Civil society organisations (CSOs) operating under the Grand Coalition are proposing a march to the State House to push for President Joyce Banda to resign and pave for an interim government if the State fails to conduct a fast-tack trial on suspects involved in the looting of public resource dubbed cash-gate scam.
Malawi is recovering from wide scale embezzlement, which is linked to the September 13 shooting of budget director Paul Mphwiyo. Mphwiyo, who is recovering from a South African hospital, has promised to identify those behind the attack.
The CSOs want government to investigate and prosecute suspects involved in the looting between July and September 2013 by end of November.
Chairperson of the Council for Non-governmental Organisations (Congoma) Voice Mhone said activists have proposed — in coordination with other 13 high-profile civil society organisations — calling a ‘Black Monday’ when Malawians will dress in black every Monday to symbolise the death of the public purse after being looted by thieves.
“The Black Monday will be declared after meeting the Head of State in person to present this petition,” reads the communiqué/
But University of Malawi political analysts Mustapha Hussein and Blessings Chinsinga have dismissed the calls by CSOs as “unreasonable” for President Banda to stand down and the establishment of an interim government, saying the country is due to hold elections in less than 7 months time.
The communiqué dated November 7 2013, has been issued by the CSOs: Congoma; the Malawi Confederation of Chambers of Commerce and Industry (MCCCI); the Malawi Congress of Trade Unions (MCTU); the Centre for Human Rights and Rehabilitation (CHRR); the Centre for Development of People (Cedep); the Civil Society Education Coalition (CSEC); the Malawi Economic Justice Network (Mejn); the Human Rights Consultative Committee (HRCC); the Civil Society Agriculture Network (Cisanet); the Malawi Electoral Support Network (Mesn); the Livingstonia CCAP Synod Church and Society; Cama and the Coordination Unit for the Rehabilitation of the Environment (CURE).
The CSOs have proposed other measures including:
- Holding periodic peaceful mass demonstrations across the country.
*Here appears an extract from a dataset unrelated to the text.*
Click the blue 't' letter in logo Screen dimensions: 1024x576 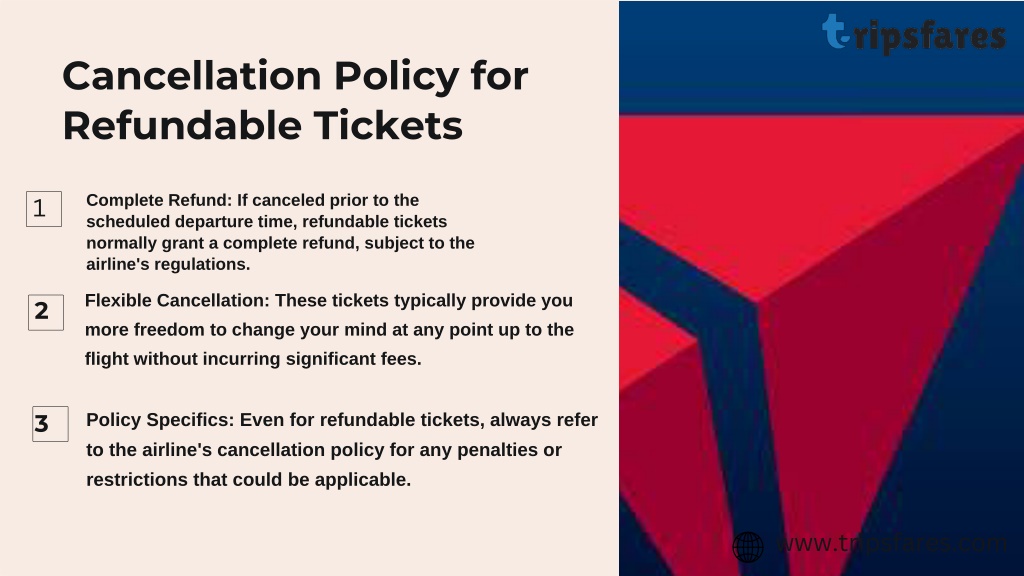click(836, 31)
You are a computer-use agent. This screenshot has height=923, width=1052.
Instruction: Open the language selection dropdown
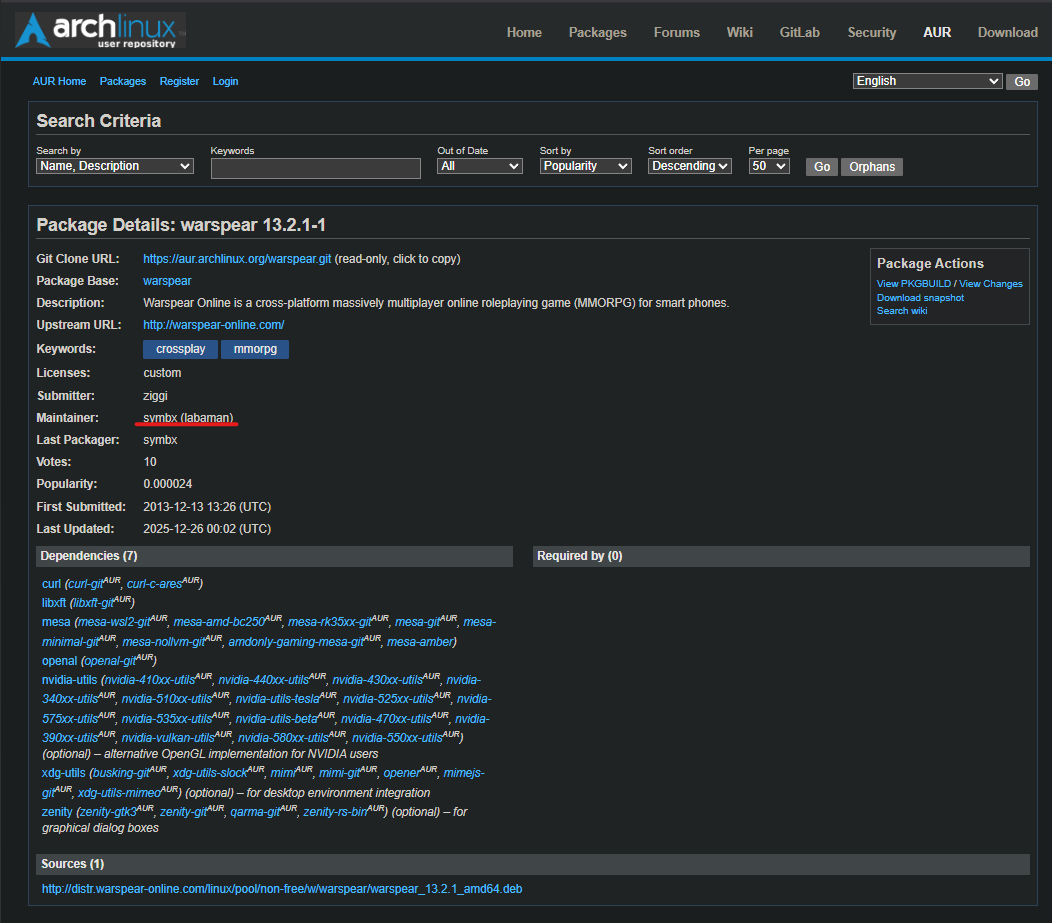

- Conducting a go-slow or stay-away from work to facilitate and in support of citizen occupation of Capital Hill and ensure that the President is in office daily so that she is seen to be part of the solution to the crisis.
- Organising citizen occupation of State houses and conducting vigils and prayers for the country.
- The CSOs’ complaints revolve around the Action Plan which guides government’s response to the looting scandal, saying it does not address the fundamentals of the plunder.
- The organisations are also concerned about what they say is the slow pace of investigations into the shooting of budget director Paul Mphwiyo; the return of government payment platform IFMIS before a thorough analysis of its loopholes; firing of senior officers at the Anti-Corruption Bureau (ACB); special treatment accorded to suspect Oswald Lutepo and arrests of ‘junior’ officers in government over the theft.
- The 13 CSOs are also aggrieved that despite donors withholding aid over the looting President Banda continues to travel extensively within and outside the country.
- On the Action Plan, the CSOs argue that the document is a political tool aimed at hoodwinking Malawians into believing that government is committed to dealing with the problem.
- Between January and June 2014, the CSOs want government to investigate and prosecute people who stole public money from financial years 2008-2012.
- Some of the cases they want investigated are: the theft of K400 million which implicated police officer Elijah Kachikuwo; the K61 billion allegedly amassed by former president Bingu wa Mutharika and the Malawi Housing Corporation (MHC) house purchase scandal that drew in DPP president Peter Mutharika, among other high-profile personalities.
- The corruption cases involving former president Bakili Muluzi and former vice-president Cassim Chilumpha should be concluded.